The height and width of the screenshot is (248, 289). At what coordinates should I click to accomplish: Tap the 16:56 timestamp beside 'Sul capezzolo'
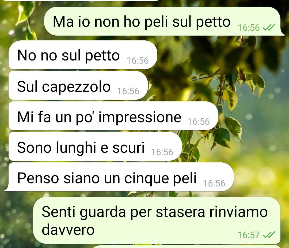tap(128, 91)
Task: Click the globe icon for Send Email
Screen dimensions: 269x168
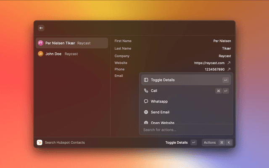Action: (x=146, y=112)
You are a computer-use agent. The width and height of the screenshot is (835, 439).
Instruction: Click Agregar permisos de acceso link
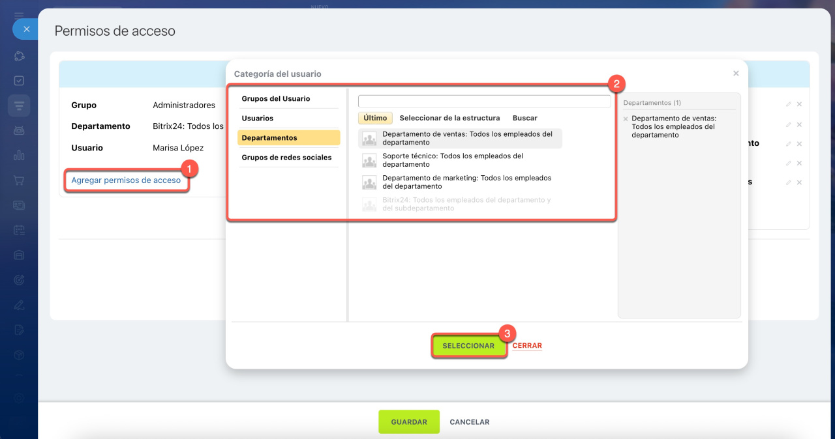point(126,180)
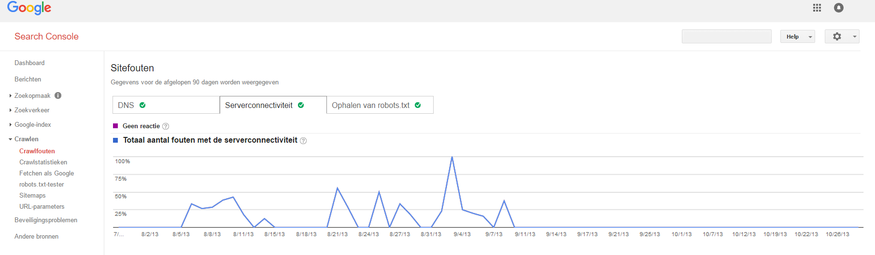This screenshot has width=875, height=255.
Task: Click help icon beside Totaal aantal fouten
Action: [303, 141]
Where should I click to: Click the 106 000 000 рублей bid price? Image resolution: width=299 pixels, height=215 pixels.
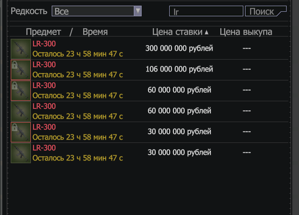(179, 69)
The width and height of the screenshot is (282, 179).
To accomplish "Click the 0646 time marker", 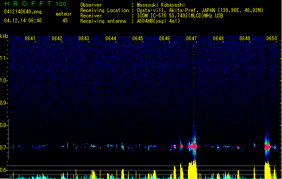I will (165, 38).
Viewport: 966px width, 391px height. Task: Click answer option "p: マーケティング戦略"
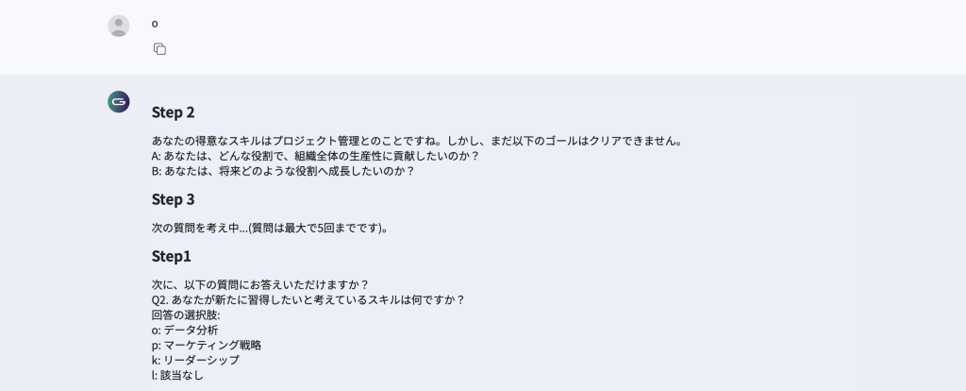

::::

PROBLEM REQUIREMENTS
Without any picture, return exactly the lines of the records above from the first through the line that contains "The width and height of the screenshot is (282, 179).".

ANSWER FOR THIS EXERCISE
The height and width of the screenshot is (248, 289). At what coordinates should I click to accomplish: Tap the 16:56 timestamp beside 'Sul capezzolo'
tap(128, 91)
Task: Click the globe icon for Send Email
Screen dimensions: 269x168
Action: (x=146, y=112)
You are a computer-use agent. The width and height of the screenshot is (835, 439).
Instruction: Click Agregar permisos de acceso link
point(126,180)
This screenshot has width=875, height=255.
Task: Click help icon beside Totaal aantal fouten
Action: [303, 141]
Where should I click to: Click the 106 000 000 рублей bid price? Image resolution: width=299 pixels, height=215 pixels.
(179, 69)
The width and height of the screenshot is (282, 179).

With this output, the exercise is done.